Start to finish, copy the data exactly.

-- Opening Marker --

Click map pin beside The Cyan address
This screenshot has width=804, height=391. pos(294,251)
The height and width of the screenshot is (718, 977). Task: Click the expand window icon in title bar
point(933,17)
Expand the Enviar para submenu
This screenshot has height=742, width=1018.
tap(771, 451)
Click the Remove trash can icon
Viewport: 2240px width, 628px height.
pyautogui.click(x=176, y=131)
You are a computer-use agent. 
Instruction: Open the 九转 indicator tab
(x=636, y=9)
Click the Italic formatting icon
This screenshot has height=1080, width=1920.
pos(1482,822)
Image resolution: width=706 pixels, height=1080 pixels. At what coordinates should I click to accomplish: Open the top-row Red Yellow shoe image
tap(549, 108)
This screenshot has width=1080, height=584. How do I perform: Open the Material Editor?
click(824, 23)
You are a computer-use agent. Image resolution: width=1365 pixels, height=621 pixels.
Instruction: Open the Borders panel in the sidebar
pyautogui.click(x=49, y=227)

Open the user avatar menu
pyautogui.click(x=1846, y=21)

-- Closing Marker --

◆ Your solution
Click map pin beside The Cyan address
This screenshot has width=804, height=391. pos(294,251)
The height and width of the screenshot is (718, 977). Task: Click the expand window icon in title bar
point(933,17)
Expand the Enviar para submenu
This screenshot has height=742, width=1018.
tap(771, 451)
Click the Remove trash can icon
Viewport: 2240px width, 628px height.
pyautogui.click(x=176, y=131)
You are a computer-use agent. 
Instruction: Open the 九转 indicator tab
(x=636, y=9)
Click the Italic formatting icon
This screenshot has height=1080, width=1920.
pos(1482,822)
Image resolution: width=706 pixels, height=1080 pixels. At what coordinates should I click to accomplish: Open the top-row Red Yellow shoe image
tap(549, 108)
This screenshot has width=1080, height=584. How do I perform: Open the Material Editor?
click(824, 23)
You are a computer-use agent. Image resolution: width=1365 pixels, height=621 pixels.
Instruction: Open the Borders panel in the sidebar
pyautogui.click(x=49, y=227)

Open the user avatar menu
pyautogui.click(x=1846, y=21)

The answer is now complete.